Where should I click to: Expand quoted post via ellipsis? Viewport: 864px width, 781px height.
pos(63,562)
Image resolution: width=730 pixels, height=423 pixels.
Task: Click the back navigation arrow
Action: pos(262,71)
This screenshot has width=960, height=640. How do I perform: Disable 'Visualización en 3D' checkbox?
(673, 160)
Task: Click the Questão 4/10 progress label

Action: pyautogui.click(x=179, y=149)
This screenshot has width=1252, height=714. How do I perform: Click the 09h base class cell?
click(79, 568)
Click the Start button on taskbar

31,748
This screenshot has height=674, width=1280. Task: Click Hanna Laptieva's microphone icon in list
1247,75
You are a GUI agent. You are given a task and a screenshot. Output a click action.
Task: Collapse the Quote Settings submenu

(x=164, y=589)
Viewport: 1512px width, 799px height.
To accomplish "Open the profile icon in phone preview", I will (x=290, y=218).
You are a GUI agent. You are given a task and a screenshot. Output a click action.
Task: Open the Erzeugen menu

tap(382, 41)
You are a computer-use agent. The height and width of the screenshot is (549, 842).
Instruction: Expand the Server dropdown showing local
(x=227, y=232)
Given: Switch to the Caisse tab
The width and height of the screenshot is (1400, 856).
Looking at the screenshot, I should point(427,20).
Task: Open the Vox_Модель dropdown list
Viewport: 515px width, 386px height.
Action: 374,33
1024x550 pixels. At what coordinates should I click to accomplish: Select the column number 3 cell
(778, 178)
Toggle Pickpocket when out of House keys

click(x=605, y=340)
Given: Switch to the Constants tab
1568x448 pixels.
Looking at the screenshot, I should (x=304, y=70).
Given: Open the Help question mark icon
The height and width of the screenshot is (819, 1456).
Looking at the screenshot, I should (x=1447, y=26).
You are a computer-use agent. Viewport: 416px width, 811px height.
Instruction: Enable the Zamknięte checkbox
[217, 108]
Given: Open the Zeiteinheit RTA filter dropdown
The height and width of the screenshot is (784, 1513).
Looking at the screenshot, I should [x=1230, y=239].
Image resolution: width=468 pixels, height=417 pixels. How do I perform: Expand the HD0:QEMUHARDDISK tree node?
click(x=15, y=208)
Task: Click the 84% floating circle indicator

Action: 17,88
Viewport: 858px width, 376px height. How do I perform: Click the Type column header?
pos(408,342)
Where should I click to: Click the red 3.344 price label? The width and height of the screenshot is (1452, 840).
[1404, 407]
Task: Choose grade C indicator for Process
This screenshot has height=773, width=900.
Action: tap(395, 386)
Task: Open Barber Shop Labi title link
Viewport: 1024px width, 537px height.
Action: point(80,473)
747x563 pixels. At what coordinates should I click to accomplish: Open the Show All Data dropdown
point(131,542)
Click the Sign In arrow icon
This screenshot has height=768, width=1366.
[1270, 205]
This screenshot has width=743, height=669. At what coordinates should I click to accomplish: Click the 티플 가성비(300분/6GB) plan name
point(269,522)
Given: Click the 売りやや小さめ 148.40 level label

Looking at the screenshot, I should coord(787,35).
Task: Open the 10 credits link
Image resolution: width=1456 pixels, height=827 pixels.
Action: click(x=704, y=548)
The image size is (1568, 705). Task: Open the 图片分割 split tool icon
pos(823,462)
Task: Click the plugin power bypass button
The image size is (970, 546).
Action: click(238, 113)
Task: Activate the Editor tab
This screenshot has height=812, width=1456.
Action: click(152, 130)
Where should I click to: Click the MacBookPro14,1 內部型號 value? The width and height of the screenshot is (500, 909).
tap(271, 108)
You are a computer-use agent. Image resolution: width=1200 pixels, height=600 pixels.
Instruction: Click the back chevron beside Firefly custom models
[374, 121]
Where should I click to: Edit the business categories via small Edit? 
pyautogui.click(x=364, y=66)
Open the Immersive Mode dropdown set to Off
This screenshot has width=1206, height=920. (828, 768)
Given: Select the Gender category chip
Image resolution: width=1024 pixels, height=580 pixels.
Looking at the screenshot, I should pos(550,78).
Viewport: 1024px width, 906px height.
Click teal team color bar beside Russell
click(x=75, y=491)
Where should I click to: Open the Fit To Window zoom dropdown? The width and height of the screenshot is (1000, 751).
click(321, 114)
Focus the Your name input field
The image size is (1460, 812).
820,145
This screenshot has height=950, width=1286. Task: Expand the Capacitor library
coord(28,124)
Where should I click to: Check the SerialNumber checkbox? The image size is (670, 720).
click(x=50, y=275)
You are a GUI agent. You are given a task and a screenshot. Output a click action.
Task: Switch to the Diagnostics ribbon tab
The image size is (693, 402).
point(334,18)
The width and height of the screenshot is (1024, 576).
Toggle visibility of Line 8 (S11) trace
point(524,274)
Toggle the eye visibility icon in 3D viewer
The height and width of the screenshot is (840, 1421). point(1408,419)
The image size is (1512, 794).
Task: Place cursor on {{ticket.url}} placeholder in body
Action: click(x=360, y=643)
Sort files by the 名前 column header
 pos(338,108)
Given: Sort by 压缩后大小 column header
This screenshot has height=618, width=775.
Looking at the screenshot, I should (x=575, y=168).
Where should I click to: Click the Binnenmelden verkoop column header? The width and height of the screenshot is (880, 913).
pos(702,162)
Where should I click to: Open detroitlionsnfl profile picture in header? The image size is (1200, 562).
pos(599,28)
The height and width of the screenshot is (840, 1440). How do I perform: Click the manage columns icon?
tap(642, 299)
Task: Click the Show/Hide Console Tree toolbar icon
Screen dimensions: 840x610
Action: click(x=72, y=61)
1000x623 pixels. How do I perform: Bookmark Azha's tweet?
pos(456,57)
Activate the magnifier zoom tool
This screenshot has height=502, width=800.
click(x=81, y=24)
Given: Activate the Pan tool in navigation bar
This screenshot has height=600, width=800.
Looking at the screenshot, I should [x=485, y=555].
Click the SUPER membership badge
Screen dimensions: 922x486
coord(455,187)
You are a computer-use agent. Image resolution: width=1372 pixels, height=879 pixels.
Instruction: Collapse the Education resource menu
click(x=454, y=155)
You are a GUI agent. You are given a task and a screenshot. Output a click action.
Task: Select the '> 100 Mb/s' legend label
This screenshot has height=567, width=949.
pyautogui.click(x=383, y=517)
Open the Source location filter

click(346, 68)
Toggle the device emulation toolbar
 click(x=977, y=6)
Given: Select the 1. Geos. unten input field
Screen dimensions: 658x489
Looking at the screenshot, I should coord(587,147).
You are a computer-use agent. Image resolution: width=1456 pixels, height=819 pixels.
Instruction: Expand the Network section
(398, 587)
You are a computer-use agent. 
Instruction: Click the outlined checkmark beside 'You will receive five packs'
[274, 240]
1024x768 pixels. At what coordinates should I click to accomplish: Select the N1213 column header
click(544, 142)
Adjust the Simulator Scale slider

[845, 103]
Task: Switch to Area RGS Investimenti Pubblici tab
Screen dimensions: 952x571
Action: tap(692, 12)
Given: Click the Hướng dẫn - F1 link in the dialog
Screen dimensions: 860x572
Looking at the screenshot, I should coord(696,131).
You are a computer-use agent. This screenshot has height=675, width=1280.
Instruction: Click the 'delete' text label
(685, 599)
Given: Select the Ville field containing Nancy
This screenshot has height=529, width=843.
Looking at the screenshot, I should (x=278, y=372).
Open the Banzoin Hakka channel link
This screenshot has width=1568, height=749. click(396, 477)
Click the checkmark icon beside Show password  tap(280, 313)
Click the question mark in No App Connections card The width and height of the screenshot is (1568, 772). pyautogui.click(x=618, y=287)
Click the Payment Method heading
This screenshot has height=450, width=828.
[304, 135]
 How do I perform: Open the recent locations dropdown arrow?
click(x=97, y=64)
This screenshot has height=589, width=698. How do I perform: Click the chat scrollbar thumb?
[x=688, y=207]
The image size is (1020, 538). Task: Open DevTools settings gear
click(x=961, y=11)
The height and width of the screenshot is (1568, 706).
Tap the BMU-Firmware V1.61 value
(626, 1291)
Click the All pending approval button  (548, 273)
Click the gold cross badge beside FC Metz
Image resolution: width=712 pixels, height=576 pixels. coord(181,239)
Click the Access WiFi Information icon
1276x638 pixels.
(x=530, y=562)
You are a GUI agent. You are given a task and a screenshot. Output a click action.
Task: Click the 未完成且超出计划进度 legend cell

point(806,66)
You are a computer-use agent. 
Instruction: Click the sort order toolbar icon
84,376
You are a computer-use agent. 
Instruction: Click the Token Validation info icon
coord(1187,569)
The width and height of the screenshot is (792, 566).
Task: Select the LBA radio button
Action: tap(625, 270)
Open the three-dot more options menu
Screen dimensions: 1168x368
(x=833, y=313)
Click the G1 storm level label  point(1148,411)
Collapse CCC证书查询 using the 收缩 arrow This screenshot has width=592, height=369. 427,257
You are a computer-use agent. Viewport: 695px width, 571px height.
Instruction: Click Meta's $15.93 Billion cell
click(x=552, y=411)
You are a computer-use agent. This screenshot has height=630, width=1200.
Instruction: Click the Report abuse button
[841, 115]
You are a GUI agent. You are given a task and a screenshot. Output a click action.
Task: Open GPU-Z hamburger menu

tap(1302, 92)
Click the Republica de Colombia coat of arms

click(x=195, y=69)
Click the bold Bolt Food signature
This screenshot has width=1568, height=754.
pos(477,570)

=-=-=

### GIVEN REQUEST
Rewrite the material above as a numbered list, covering only the stretch from the line containing "Given: Sort by 压缩后大小 column header" through the line containing "pos(599,28)", and leave out any blank lines.

### ANSWER FOR THE TASK
1. Given: Sort by 压缩后大小 column header
2. This screenshot has height=618, width=775.
3. Looking at the screenshot, I should (x=575, y=168).
4. Where should I click to: Click the Binnenmelden verkoop column header? The width and height of the screenshot is (880, 913).
5. pos(702,162)
6. Where should I click to: Open detroitlionsnfl profile picture in header? The image size is (1200, 562).
7. pos(599,28)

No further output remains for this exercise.